Official Kanji Count Increasing Due To Electronics

← Back to Stories (view on slashdot.org)

Official Kanji Count Increasing Due To Electronics

Posted by timothy on Wednesday June 9, 2010 @08:42AM from the switch-to-english-it's-easy dept.

JoshuaInNippon writes "Those who have studied Japanese know how imposing kanji, or Chinese characters, can be in learning the language. There is an official list of 1,945 characters that one is expected to understand to graduate from a Japanese high school or be considered fluent. For the first time in 29 years, that list is set to change — increasing by nearly 10% to 2,136 characters. 196 are being added, and five deleted. The added characters are ones believed to be found commonly in life use, but are considered to be harder to write by hand and therefore overlooked in previous editions of the official list. Japanese officials seem to have recognized that with the advent and spread of computers in daily life, writing in Japanese has simplified dramatically. Changing the phonetic spelling of a word to its correct kanji only requires a couple of presses of a button, rather than memorizing an elaborate series of brush strokes. At the same time, the barrage of words that people see has increased, thereby increasing the necessity to understand them. Computers have simplified the task of writing in Japanese, but inadvertently now complicated the lives of Japanese language learners. (If you read Japanese and are interested in more details on specific changes, Slashdot.jp has some information!)"

4 of 284 comments (clear)

Min score:

Reason:

Sort:

Re:UTF-8 by JustinOpinion · 2010-06-09 09:13 · Score: 5, Interesting

The usual explanation given is that people were injecting unicode characters as part of trolling attempts to break Slashdot's layout. So trolls were doing things like using right-to-left control characters to spoof their comment score. See this comment, which explains the situation and links to some examples. Slashdot reacted by blocking anything not in the basic character set.
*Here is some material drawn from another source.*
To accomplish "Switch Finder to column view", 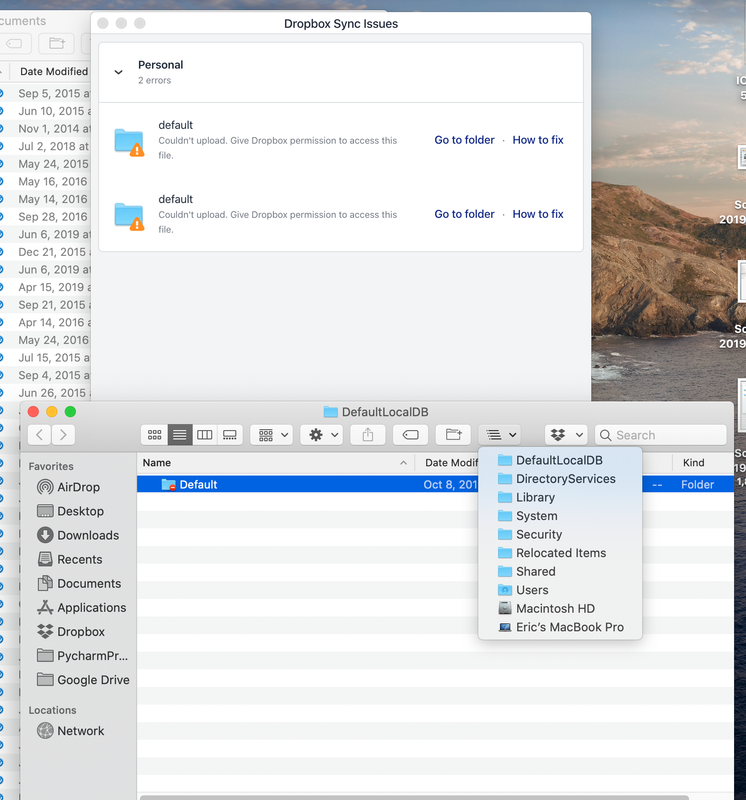I will [x=204, y=435].

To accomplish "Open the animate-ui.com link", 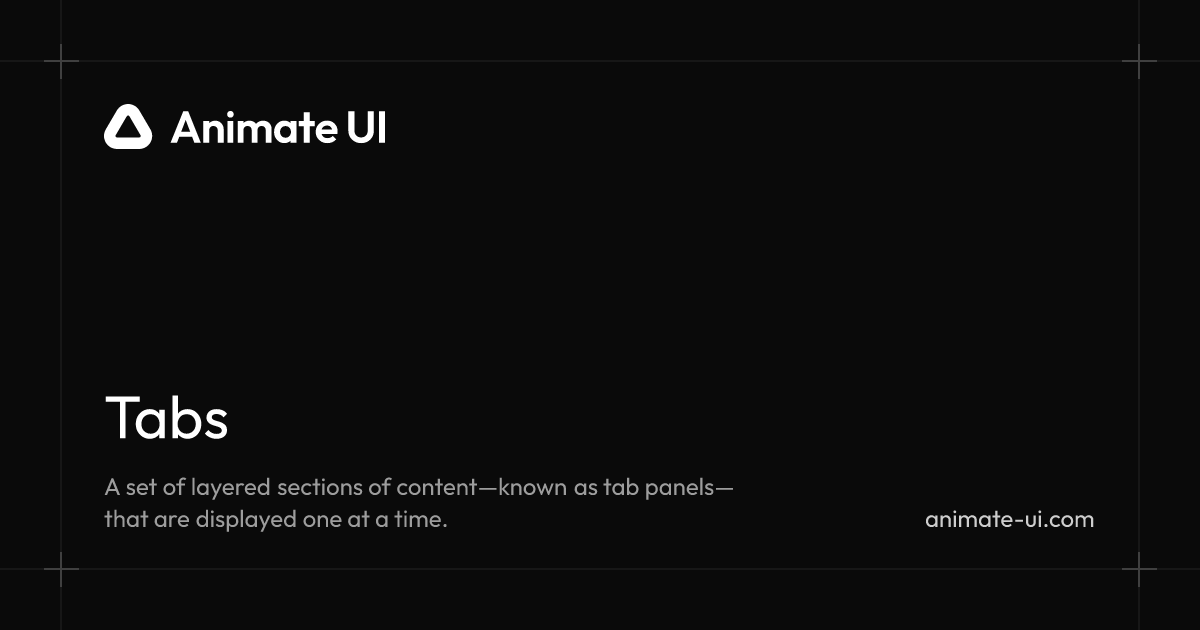I will click(1009, 520).
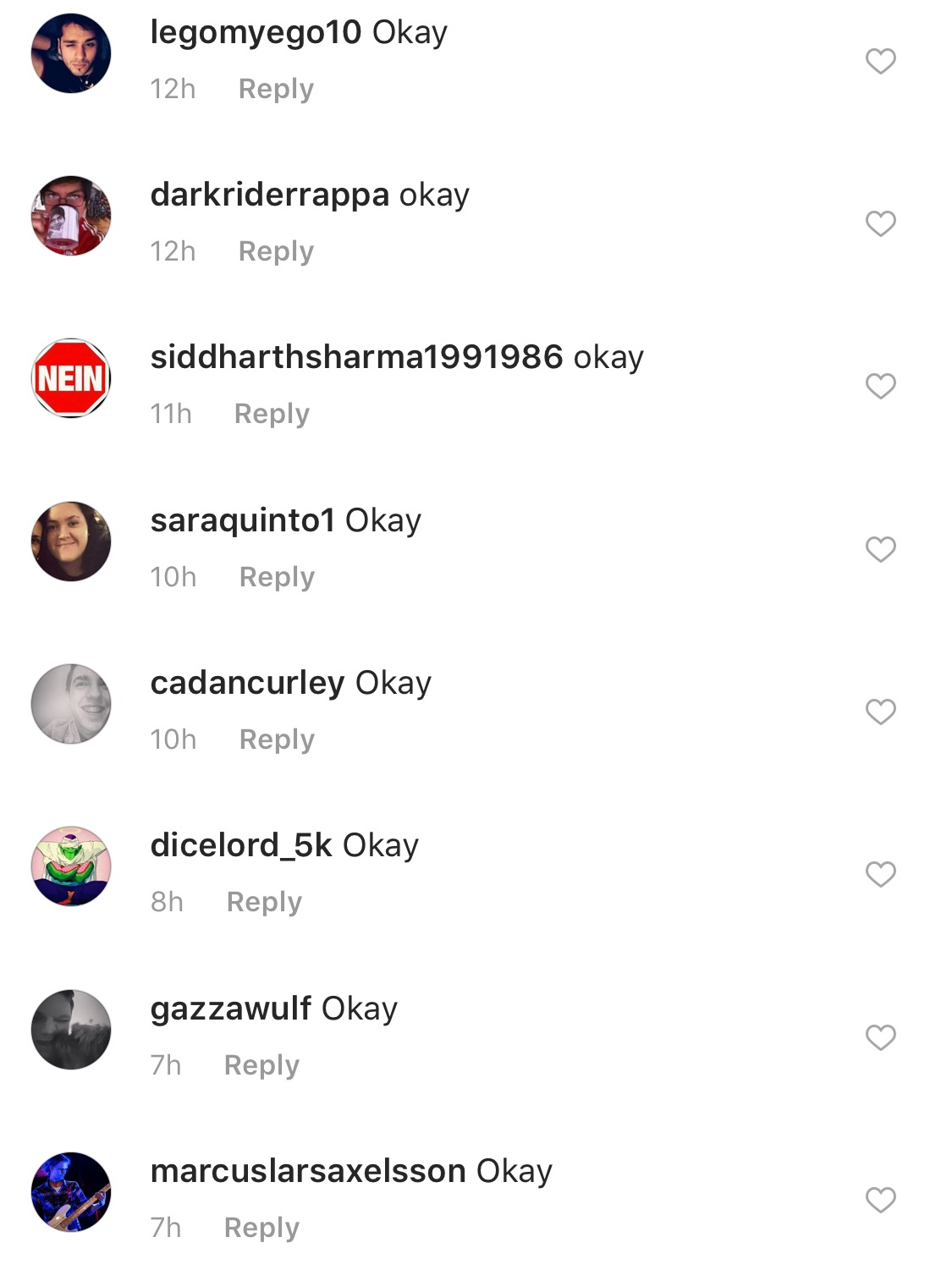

Frankly this is an unsatisfying answer. Or rather an unsatisfying solution. It seems like it wouldn't take that long for a developer to go through some of the unicode set and build a whitelist and/or blacklist that was comprehensive enough to allow us geeks to use useful symbols (currency, micro, greek letters, etc.) without allowing damaging characters.
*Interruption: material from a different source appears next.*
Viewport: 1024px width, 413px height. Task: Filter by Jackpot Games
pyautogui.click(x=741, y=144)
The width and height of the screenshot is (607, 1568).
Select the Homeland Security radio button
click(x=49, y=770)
It seems like many of Slashdot's anti-trolling features (e.g. trying to prevent allcaps or ASCII art) are somewhat misguided. Nowadays the moderation is pretty good, such that troll comments are basically buried. You may as well let regular posters with good karma post in caps or use ASCII art if that's what their post requires (e.g. posting some calculations that uses lots of symbols and few words ends up being flagged unnecessarily).

All that to say that Slashdot could presumably fix these things, but apparently they have little interest in doing so.
Re:What about Official English? by angus77 · 2010-06-09 09:36 · Score: 4, Interesting

To be pedantic, Hiragana and Katakana glyphs are the equivalent of English syllables.
To be extra pedantic, they're not necessarily syllables, but morae.
For example, "o" is a one-mora syllable on it's own, whereas "oo" is also one syllable, but containing two morae (two beats to one syllable). "Oto" would then be both two morae and two syllables.
WTF by NemosomeN · 2010-06-09 10:07 · Score: 4, Interesting

Ok, the characters listed aren't difficult, or uncommon, they just aren't "official." The real issue here is, why the hell does slashdot.jp have more features than slashdot.org? Click an external link, and there's an interstitial offering a direct, Google cache, and web archive (Way Back Machine) link. Seriously, bring this to .org. And add Coral cache to both, I know it's got an l AND an r in it, but it could still benefit .jp.

--
I hate grammar Nazi's.
Re:(5:erocS) tuoyal eht kaerb dluow 8-FTU by Hurricane78 · 2010-06-09 10:29 · Score: 4, Interesting

And it is an epic fail, that this retarded excuse is used.
The characters that cause such things are a well-known set. Like the control (<32) characters in ASCII.
If you filter them, you’re good.
And if you are smart, you can even check for RTL/LTR/etc characters, and add a character to the end that fixes it. Or do it like a pro, and just force LTR via CSS for the element surrounding UTF-8 user input. So people can comment in RTL languages too.
There. Done.
That lame excuse only works on non-professionals. If you can’t handle UTF-8 you’re not one.

--
Any sufficiently advanced intelligence is indistinguishable from stupidity.